──────── ENTRIES PROVIDED ────────

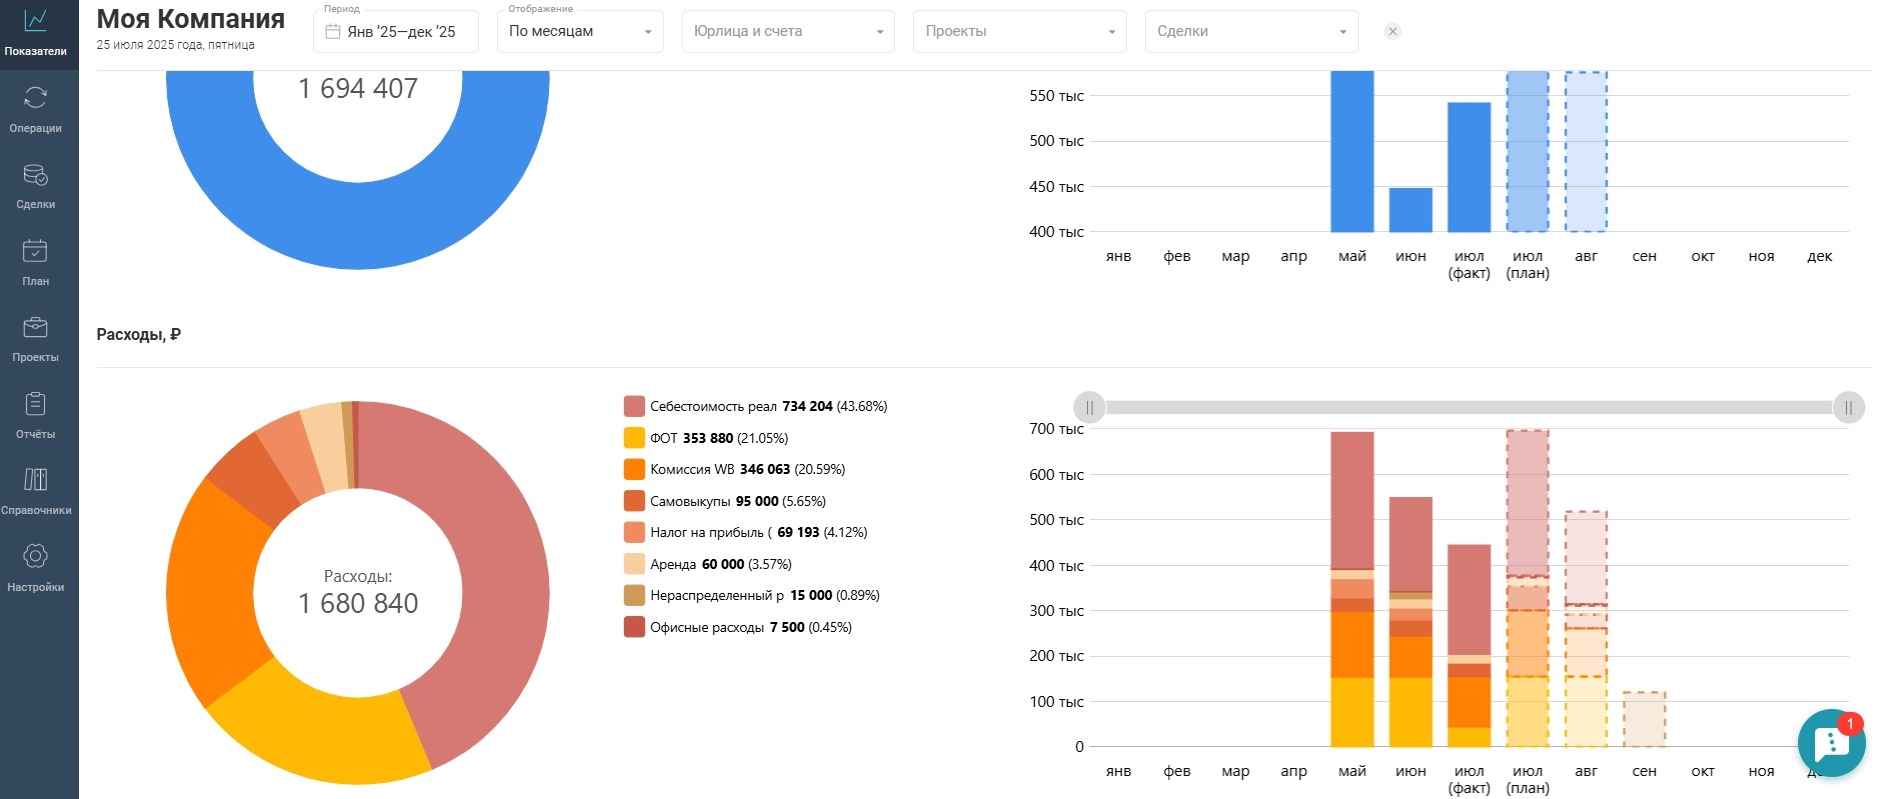Click the Аренда legend color swatch

(x=634, y=564)
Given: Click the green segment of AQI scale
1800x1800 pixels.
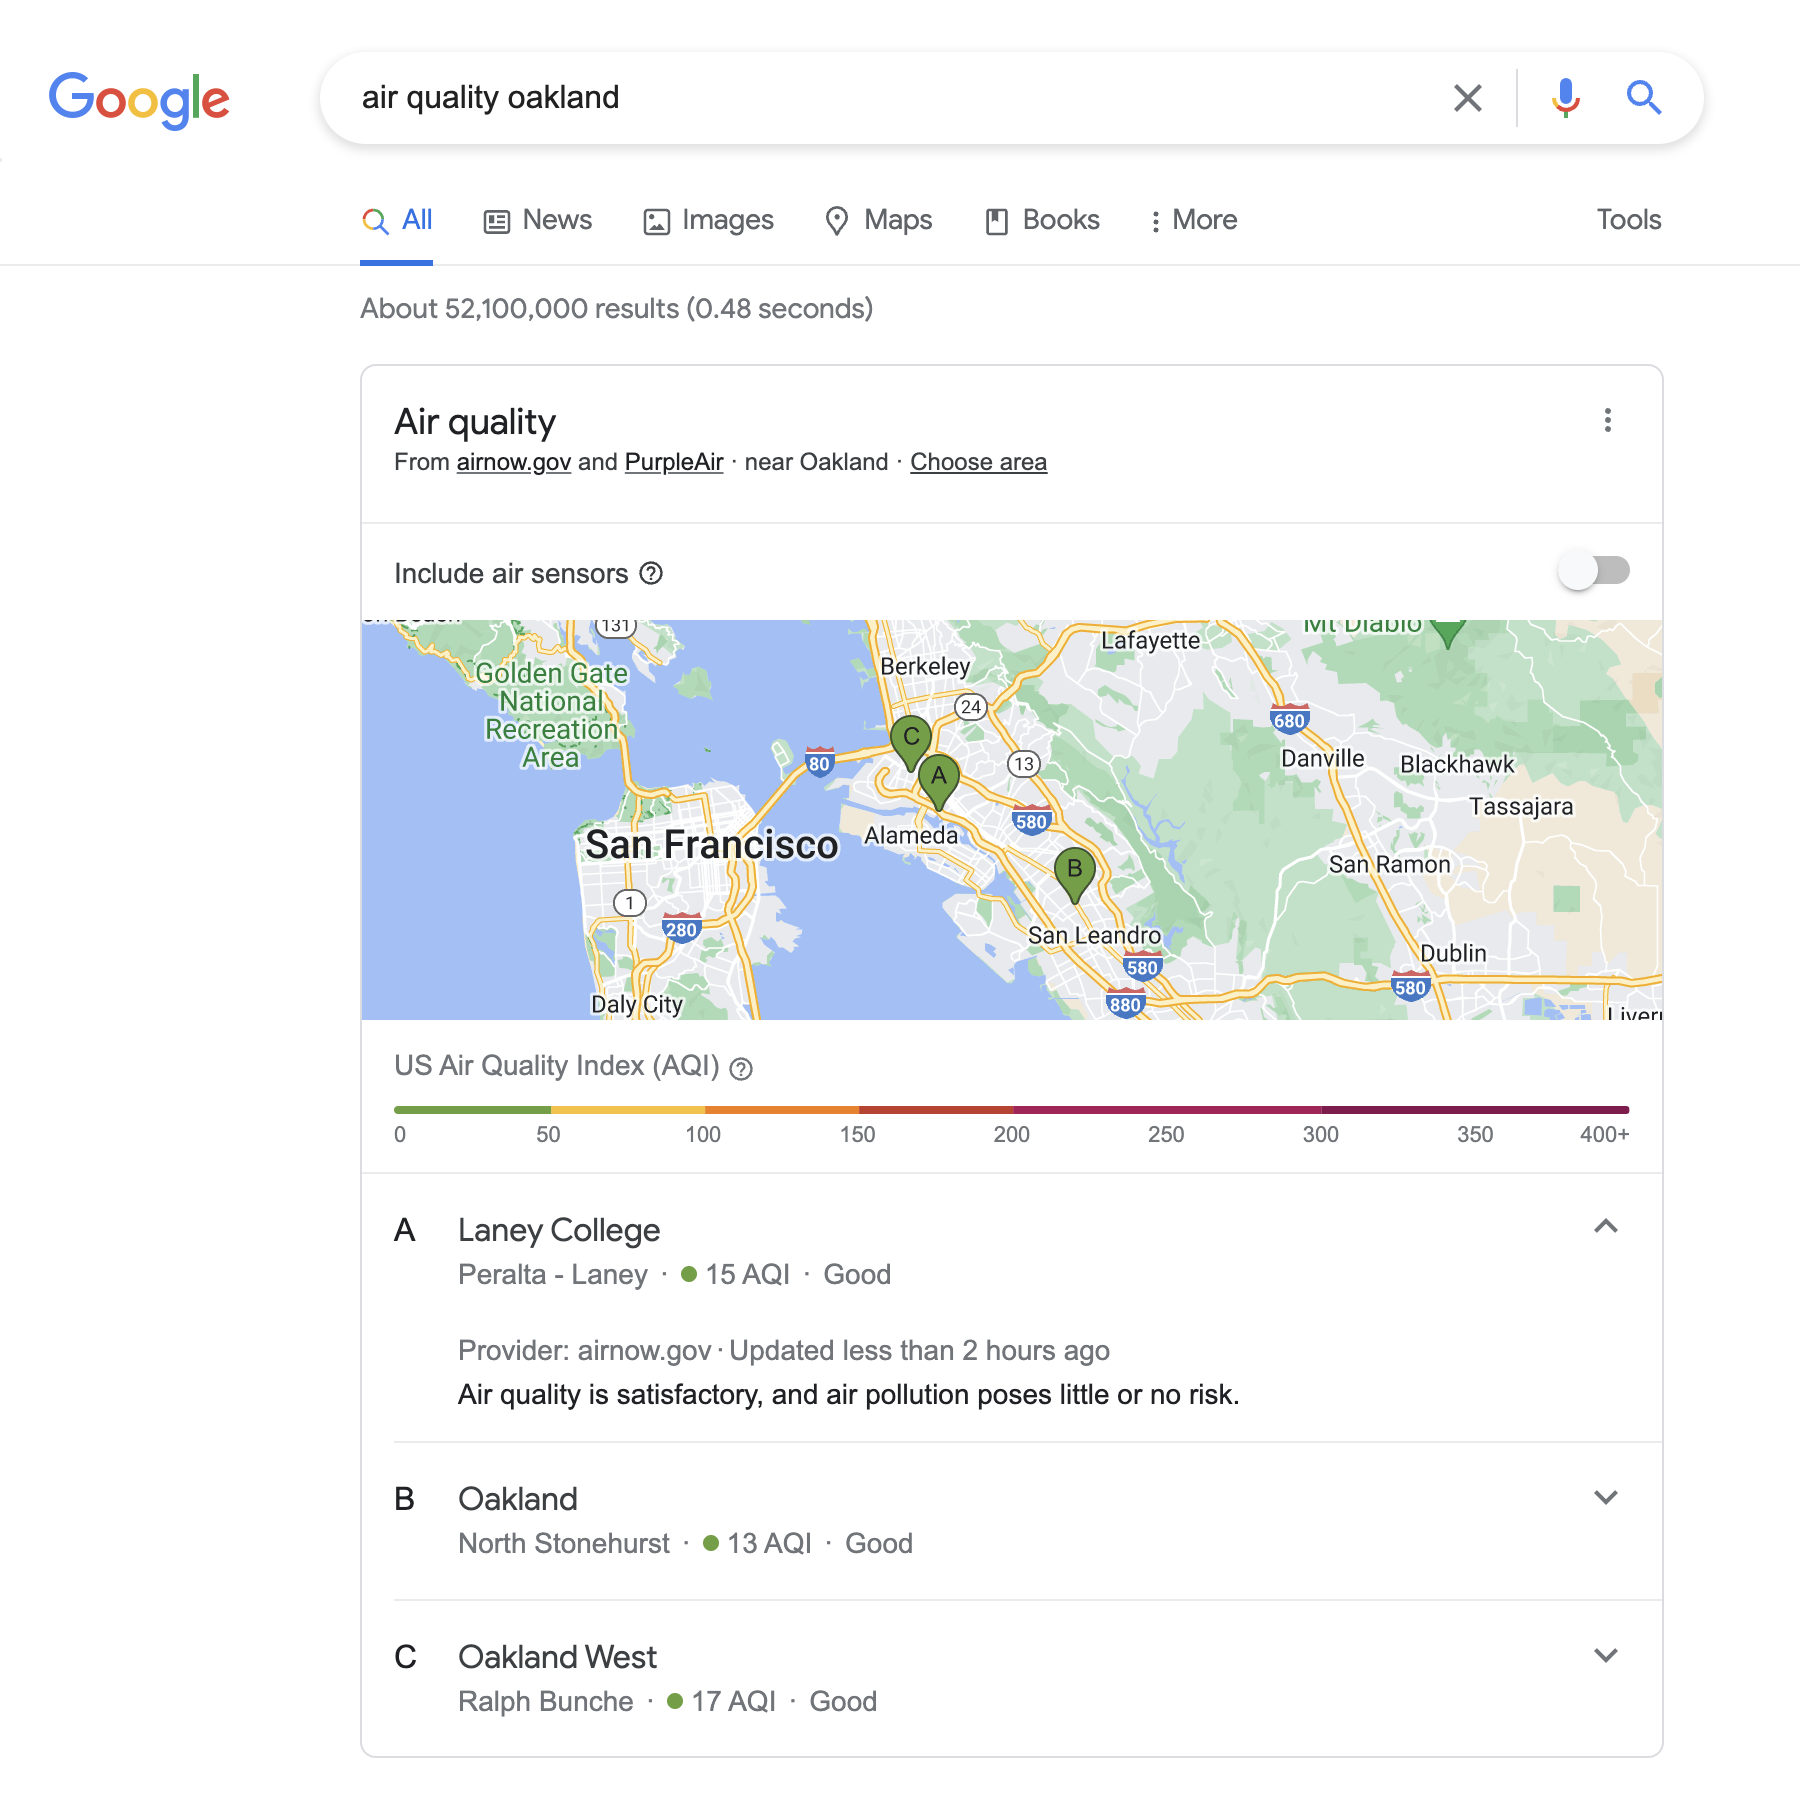Looking at the screenshot, I should click(x=472, y=1110).
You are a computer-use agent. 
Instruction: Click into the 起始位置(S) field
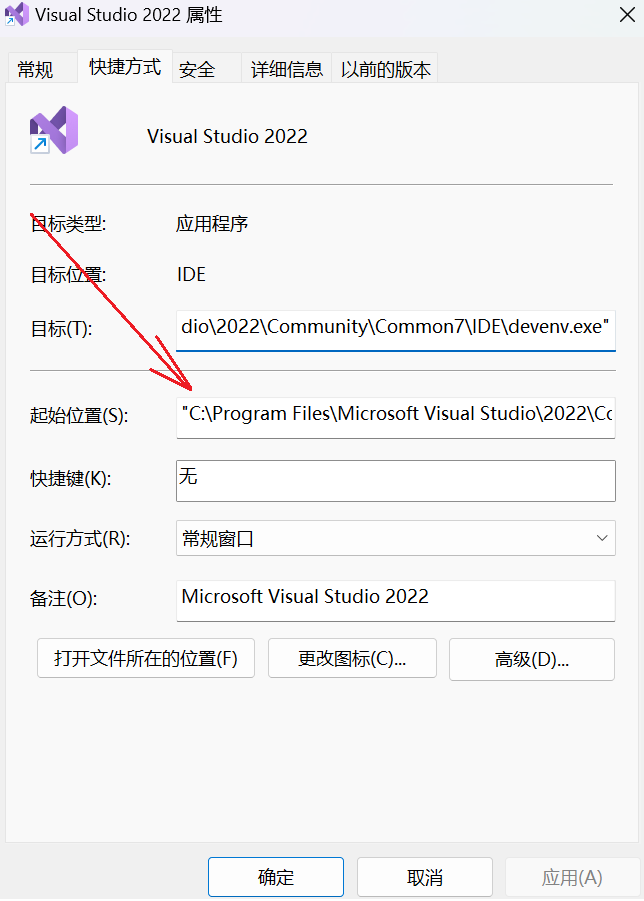pyautogui.click(x=396, y=417)
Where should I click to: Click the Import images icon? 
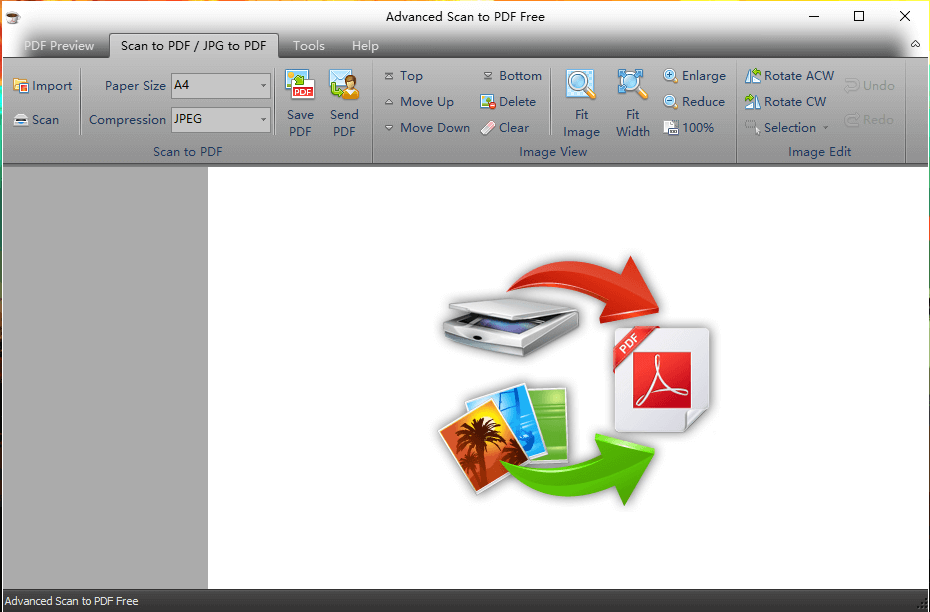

────────

→ **REQUIREMENT**: Output, exactly and without pictures, the lines above that run from the one containing "Given: Click the green segment of AQI scale" through the last line of the entries, inclusive.

→ **OUTPUT FOR THIS EXERCISE**:
Given: Click the green segment of AQI scale
1800x1800 pixels.
Looking at the screenshot, I should click(x=472, y=1110).
You are a computer-use agent. 
Instruction: Click into the 起始位置(S) field
pyautogui.click(x=396, y=417)
Where should I click to: Click the Import images icon? 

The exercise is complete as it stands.